Gallant has been compared to Eudora Welty and Anton Chekhov, and her fans include the writers Russell Banks and Jhumpa Lahiri. She had moved to Paris from Montreal in 1951 to write fiction. It was part of a private gamble she recounted several years ago:

"I decided I would send three stories to The New Yorker one after the other, and ... if they rejected the whole lot, I was going to give up the idea completely. And the first one they sent back and said, 'Have you anything else you could show us?'"

The next one she sent opened the door to The New Yorker — and to a Europe recovering from the ruins of war.

Writing An 'Underground Map Of Europe'

Writer Michael Ondaatje has long admired Gallant. He says she captured the intimacy of lost souls wandering across a Europe in the throes of reconstruction.

"They're in transit," he says. "They're in waiting rooms. They're halfway across a bridge. They're overhead in balloons. ... And we get a very unusual underground map of Europe in the 20th century in her work. She's wonderful at creating a sense of place in Europe. You know, there's one essay where she talks about a chapel in Paris, and she talks about a 'small, dim chapel of gentle ugliness.' And in that kind of little, detailed landscape she's able to draw these lost souls that are seldom written about, not even by many European writers."

One of Mavis Gallant's best loved stories, "The Old Friends," takes place on a train. It's about an exchange between a young woman and a German government official who tries to pick her up while she teases him:

To make the conversation move faster, to tease, to invent, to build a situation and bring it crashing down she said, "No one's expecting me."

"Are you expected anywhere?"

"Oh, not until Monday. I live in Frankfurt."

He looked out the window for some time. He put the card in his pocket and sat with the tips of his fingers pressed together. "If no one's waiting for you," he said finally, "you could skip Salzburg and come on to Munich with me. I have some business there, so I'd be busy part of the day. But I'm free in the evening and it's a very lively place.

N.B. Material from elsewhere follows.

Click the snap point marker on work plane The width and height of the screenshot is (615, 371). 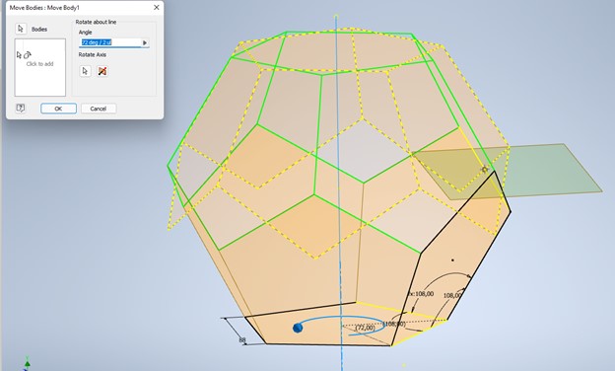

We could go to a nightclub."

According to Gallant, a woman in the 1950s would never have recounted such an episode.

"These are the things you learn through men, as a woman," she said. "But I wouldn't have known that on my own because no woman friend would ever have said to me, 'You know, I met this fellow on a train,' because these are things women keep to themselves."

A Literary Choreographer

Her stories mostly started with little more than a fleeting image.

"It's an image like a movie, like a still from a film. Black and white, really," she said. "It's of people caught in a situation, and this has to open in some way. But sometimes it doesn't appear in the story at all, the first image. But the thing that's interesting is that I know who these people are. I know all about them. It's very funny — I know their names; I know what they're up to. And it develops from that. But that doesn't mean it's done in a hurry at all. It's very slow."

According to Michael Ondaatje, the exquisite detail of Gallant's stories is what set her apart.

He says, "This is what distinguishes her from all the other writers of our time, I think. She says at one point, 'I'm uncertain about every line I write and I'm uncertain until I get readers.' And I think, for some writers, a kind of greatness emerges from that tentativeness about their work. She tries to be as good as she can. And as a result, I think it pushes her to become flawless in some way. So when we read the stories, we are dazzled by the choreography of her work."

Freedom In Solitude

Gallant spent her life in her art — which meant that she mostly lived alone.

"I was always better off on my own," she said. "I'm an only child. I felt better. I remember once I went away for three months so that something would clear up and I could come back to Paris on my own and so on. And people said to me, 'Oh, you must be in love. You look marvelous.' It was freedom."

As she aged, she found it more and more difficult to get around, and without getting around she couldn't continue to gather the essential material she needed to make her stories. In one conversation, she said that when it was no longer possible for her to go out, she would just go away.